Collected data entries:

□ □ □

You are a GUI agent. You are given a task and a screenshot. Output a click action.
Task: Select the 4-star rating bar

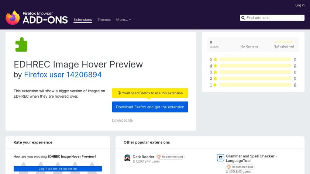[255, 66]
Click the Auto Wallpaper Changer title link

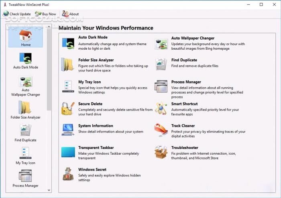pyautogui.click(x=193, y=38)
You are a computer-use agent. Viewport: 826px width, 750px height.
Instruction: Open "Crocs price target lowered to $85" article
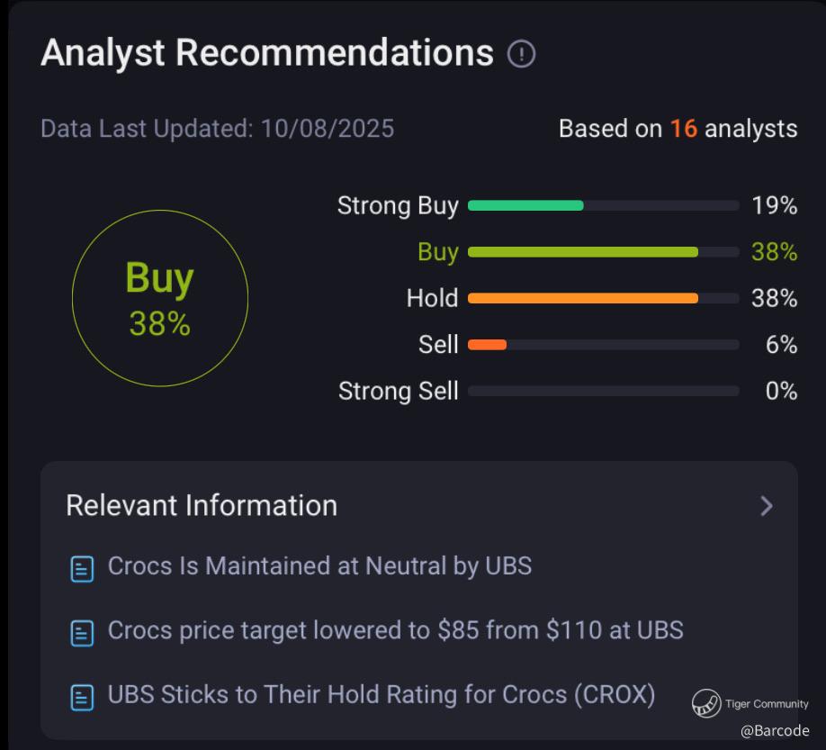pyautogui.click(x=395, y=630)
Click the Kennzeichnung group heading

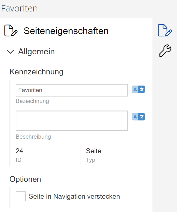coord(36,72)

□ □ □

| WHAT YOU HAVE TO DO |
Search the entries for the word "agent" and copy every line that holds it.

| TASK RESPONSE |
You are a GUI agent. You are given a task and a screenshot. Output a click action.
You are a computer-use agent. Viewport: 826px width, 750px height.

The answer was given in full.